Collected data entries
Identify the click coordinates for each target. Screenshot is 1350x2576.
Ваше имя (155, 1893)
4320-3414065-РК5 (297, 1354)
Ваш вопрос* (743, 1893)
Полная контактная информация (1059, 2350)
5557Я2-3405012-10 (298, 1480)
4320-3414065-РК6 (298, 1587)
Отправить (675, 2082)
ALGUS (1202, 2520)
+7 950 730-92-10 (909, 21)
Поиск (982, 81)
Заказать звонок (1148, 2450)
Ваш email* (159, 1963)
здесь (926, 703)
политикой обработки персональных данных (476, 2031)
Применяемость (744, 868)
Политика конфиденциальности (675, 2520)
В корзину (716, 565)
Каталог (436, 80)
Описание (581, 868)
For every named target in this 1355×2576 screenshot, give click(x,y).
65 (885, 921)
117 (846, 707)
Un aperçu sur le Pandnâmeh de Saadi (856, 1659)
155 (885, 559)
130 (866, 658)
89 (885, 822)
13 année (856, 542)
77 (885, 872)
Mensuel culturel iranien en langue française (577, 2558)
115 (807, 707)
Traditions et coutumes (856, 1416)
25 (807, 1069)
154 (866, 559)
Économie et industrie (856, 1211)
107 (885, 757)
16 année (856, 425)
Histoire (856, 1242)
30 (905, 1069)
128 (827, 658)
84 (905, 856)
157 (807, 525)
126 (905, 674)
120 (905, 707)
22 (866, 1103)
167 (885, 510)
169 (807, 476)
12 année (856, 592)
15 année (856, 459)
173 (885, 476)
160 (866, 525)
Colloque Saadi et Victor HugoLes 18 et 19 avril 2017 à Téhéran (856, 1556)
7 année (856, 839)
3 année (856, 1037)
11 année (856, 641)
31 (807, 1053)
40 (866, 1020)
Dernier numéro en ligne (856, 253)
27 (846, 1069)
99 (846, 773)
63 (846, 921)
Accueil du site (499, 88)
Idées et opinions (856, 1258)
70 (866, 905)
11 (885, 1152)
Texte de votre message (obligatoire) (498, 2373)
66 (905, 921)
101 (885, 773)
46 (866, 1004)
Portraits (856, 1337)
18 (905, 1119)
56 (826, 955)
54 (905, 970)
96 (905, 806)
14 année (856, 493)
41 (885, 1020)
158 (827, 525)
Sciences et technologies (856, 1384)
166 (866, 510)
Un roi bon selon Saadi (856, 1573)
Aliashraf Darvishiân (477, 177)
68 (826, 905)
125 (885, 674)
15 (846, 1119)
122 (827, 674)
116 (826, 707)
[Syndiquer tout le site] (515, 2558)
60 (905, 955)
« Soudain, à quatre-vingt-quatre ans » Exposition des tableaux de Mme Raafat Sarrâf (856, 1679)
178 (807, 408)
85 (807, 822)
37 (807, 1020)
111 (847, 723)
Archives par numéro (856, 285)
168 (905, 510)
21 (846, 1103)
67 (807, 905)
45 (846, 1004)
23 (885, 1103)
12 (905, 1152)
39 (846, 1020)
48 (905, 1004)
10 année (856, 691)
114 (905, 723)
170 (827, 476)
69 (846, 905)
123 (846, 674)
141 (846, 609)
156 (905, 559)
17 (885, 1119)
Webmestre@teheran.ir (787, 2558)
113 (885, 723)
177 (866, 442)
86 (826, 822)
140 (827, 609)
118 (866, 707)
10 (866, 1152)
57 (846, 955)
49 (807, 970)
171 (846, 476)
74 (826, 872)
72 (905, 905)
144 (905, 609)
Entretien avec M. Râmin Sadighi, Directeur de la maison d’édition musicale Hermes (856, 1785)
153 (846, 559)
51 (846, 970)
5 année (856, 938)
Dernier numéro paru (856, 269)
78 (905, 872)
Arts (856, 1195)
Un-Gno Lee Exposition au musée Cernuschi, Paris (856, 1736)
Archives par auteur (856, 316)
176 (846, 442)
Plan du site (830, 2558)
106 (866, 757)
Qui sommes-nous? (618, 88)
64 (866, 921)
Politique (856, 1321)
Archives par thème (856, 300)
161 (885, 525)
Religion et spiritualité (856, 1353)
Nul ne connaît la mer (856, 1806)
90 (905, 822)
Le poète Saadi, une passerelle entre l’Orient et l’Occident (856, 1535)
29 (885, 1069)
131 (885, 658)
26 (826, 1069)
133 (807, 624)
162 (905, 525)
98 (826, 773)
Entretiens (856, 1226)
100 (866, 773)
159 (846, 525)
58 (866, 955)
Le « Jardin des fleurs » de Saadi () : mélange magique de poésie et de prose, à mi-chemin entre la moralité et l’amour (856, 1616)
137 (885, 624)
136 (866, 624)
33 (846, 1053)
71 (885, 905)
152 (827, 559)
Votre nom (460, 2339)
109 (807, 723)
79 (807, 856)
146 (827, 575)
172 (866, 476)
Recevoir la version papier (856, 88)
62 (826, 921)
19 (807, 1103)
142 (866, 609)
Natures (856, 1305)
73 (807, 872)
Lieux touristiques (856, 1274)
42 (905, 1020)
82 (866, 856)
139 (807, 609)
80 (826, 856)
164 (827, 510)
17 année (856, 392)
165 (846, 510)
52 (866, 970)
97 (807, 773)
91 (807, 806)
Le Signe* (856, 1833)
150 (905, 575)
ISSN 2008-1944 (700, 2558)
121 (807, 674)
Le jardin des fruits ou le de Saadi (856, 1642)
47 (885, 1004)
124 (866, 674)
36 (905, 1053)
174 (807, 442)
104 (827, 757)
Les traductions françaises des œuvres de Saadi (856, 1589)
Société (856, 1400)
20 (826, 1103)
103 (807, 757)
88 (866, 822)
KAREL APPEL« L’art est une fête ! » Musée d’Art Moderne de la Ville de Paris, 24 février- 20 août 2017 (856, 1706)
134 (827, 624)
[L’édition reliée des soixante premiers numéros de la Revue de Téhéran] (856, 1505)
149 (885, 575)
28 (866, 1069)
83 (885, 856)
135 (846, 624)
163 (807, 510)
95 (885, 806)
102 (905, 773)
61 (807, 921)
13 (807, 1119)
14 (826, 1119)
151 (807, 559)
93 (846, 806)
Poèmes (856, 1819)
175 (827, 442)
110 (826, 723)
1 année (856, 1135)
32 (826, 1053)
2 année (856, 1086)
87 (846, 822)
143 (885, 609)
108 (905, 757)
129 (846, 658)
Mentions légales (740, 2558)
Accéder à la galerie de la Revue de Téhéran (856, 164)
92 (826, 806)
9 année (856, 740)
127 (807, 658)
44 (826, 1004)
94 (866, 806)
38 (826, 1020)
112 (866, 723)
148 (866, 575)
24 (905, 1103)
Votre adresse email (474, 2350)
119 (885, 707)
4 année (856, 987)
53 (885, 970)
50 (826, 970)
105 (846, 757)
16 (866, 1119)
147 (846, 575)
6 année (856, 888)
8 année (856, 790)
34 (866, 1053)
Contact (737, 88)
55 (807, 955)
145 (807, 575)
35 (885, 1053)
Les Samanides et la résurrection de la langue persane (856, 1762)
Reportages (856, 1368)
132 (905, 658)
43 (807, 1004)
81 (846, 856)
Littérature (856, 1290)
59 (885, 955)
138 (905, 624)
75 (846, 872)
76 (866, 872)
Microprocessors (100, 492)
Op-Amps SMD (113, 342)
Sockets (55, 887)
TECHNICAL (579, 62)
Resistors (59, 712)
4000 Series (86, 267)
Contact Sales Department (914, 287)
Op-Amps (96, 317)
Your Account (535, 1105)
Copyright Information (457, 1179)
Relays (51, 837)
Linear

■ **Work to complete**:
Among the records, find the lines that contain "langue" and copy each of them.

■ **Reply**:
Mensuel culturel iranien en langue française (577, 2558)
Les Samanides et la résurrection de la langue persane (856, 1762)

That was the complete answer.